I think that some ASX dividend shares look like real opportunities right now.
The share market may seem the scariest when share prices are falling, but that could be the best time to buy because that’s when prices look the cheapest.
I believe that businesses that have demonstrated long-term performance are worthwhile looking at for income.
Whitefield Industrials Ltd (ASX: WHF)
This is a listed investment company (LIC). It targets ASX blue chips, but as the name suggests it has more exposure to industrial businesses that some of the other blue-chip focused LICs like Australian United Investment Company Ltd (ASX: AUI). It avoids investing in resources. So, it could provide a more consistent performance.
It has investments in businesses like Commonwealth Bank of Australia (ASX: CBA), CSL Limited (ASX: CSL), National Australia Bank Ltd (ASX: NAB), Westpac Banking Corp (ASX: WBC), Wesfarmers Ltd (ASX: WES), Telstra Corporation Ltd (ASX: TLS) and Transurban Group (ASX: TCL).

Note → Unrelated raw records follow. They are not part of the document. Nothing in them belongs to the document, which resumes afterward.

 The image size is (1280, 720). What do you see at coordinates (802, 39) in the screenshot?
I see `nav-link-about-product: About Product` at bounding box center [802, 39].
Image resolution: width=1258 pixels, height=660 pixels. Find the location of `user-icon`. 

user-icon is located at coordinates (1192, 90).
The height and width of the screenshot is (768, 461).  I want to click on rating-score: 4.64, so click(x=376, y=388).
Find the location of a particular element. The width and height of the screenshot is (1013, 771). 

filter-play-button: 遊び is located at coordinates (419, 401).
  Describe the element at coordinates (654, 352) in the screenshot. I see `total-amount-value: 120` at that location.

The ASX dividend share has paid 10.25 cents per share every six months since 2019 and it’s expecting to pay another 10.25 cents for the upcoming half-year result. But, it has a long history of dividend reliability.

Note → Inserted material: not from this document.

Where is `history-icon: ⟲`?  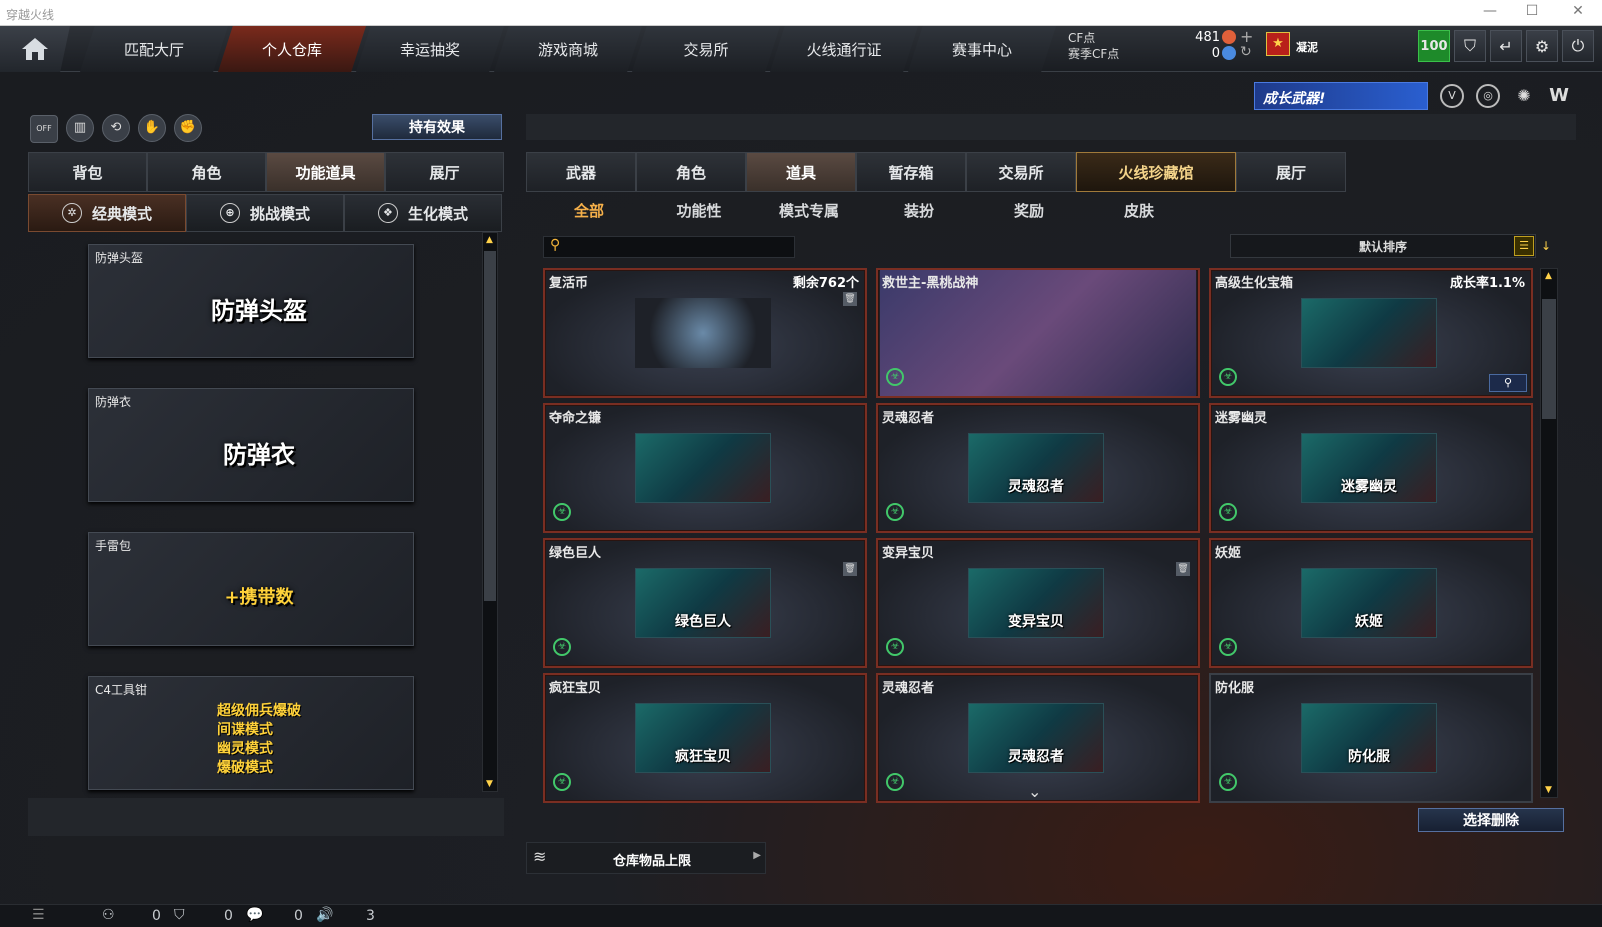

It has a dividend yield of 5.6%, including the franking credits.
Pinnacle Investment Management Group Ltd (ASX: PNI)
Pinnacle says that it represents a growing a diverse family of world-class investment management firms (affiliates). The idea is that Pinnacle can initially partner with leading investment managers and help them set up their own investment business, providing seed funds.

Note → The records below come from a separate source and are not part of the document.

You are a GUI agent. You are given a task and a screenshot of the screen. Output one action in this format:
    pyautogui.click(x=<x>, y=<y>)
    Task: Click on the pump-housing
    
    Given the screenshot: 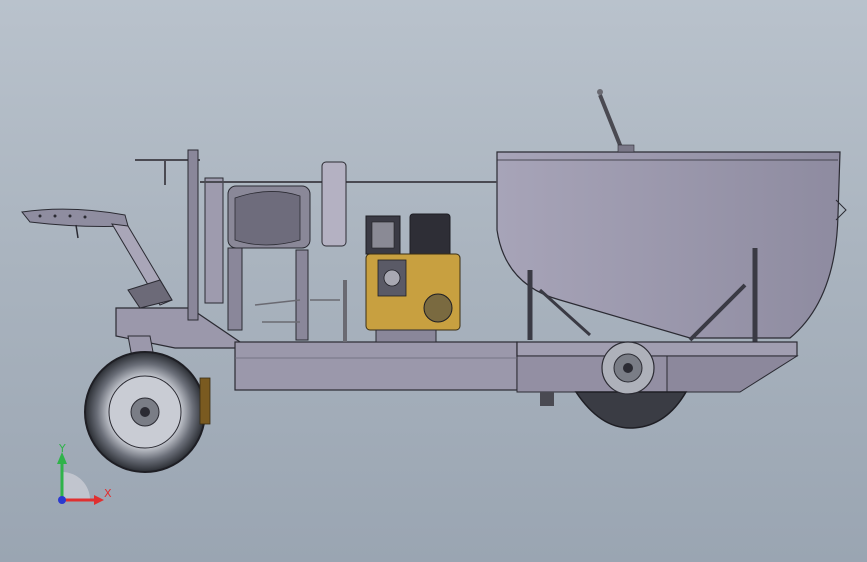 What is the action you would take?
    pyautogui.click(x=287, y=251)
    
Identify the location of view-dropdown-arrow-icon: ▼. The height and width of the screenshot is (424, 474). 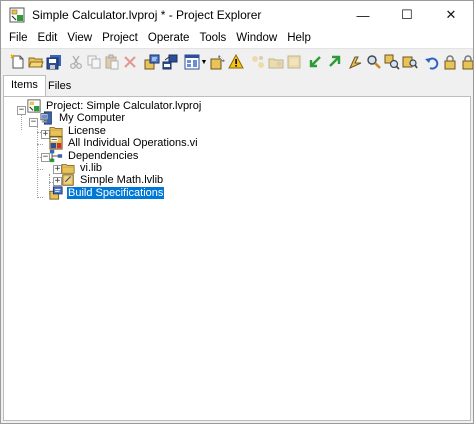
(204, 62).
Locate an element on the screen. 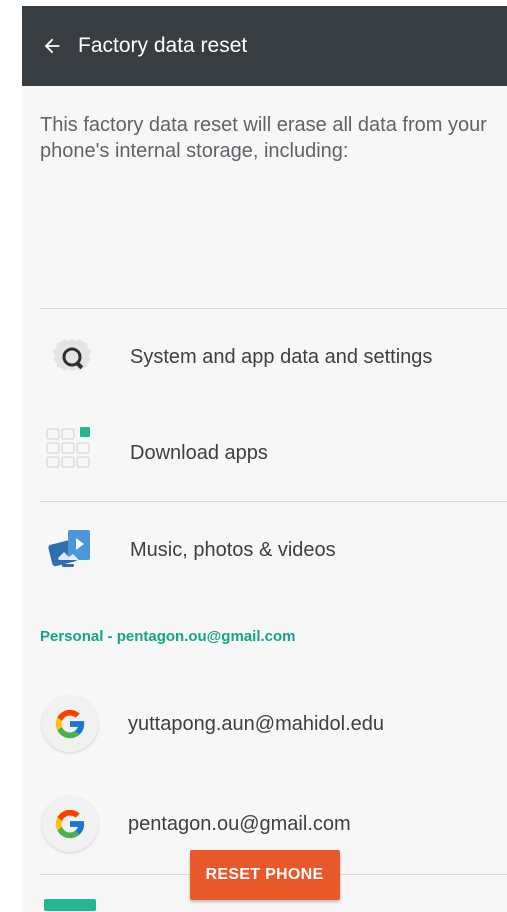 The image size is (507, 912). account-row: yuttapong.aun@mahidol.edu is located at coordinates (264, 724).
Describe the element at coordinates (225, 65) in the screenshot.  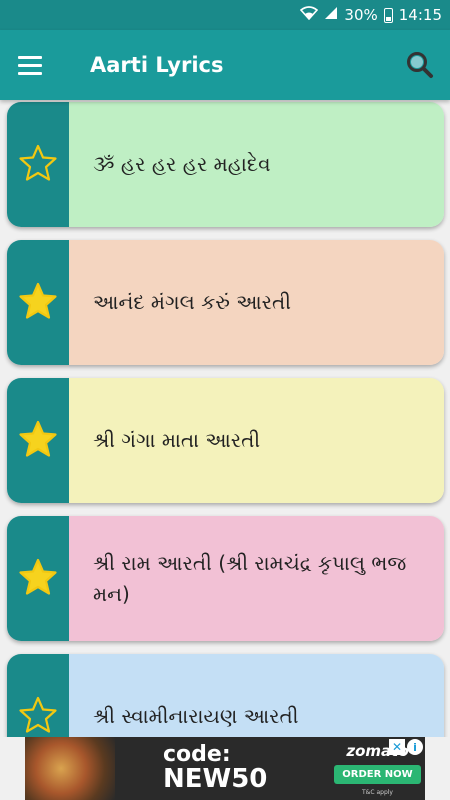
I see `app-bar: Aarti Lyrics` at that location.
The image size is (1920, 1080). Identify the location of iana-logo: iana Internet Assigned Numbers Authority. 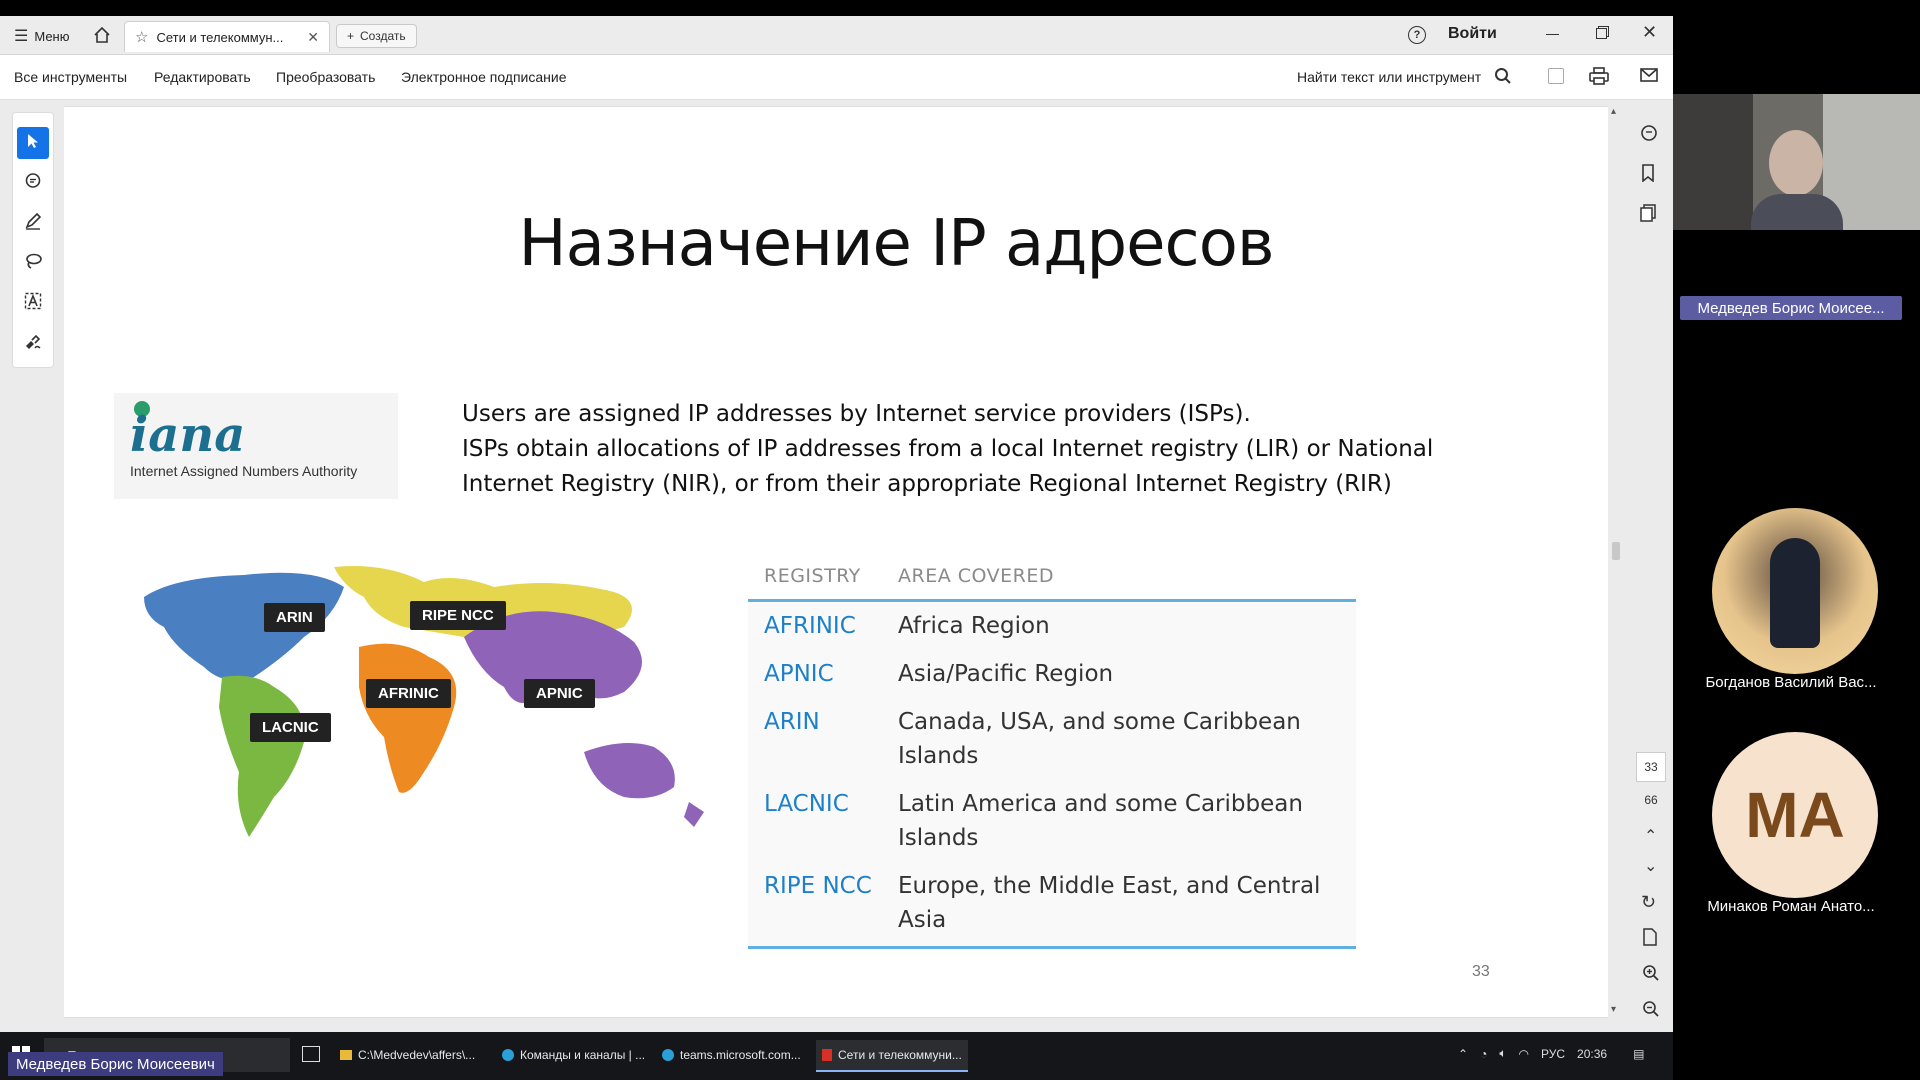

The ASX dividend share can also help with ongoing administrative tasks such as compliance, legal and so on.
It reports the total funds under management (FUM) which is managed by affiliates. That’s spread across ASX shares, global shares, ‘real’ assets and credit/debt investing.
After a drop of more than 45% since the start of the year for the Pinnacle share price, the dividend yield now looks pretty good.
The projection on Commsec suggests a total dividend of 33.8 cents in FY23. That’s a 5.6% yield including the franking credits.
I think this business can continue to grow as its affiliates attract FUM due to performance, and Pinnacle can also expand its portfolio locally and globally. This could be one of the ASX dividend shares that rebounds significantly when investment markets start properly recovering.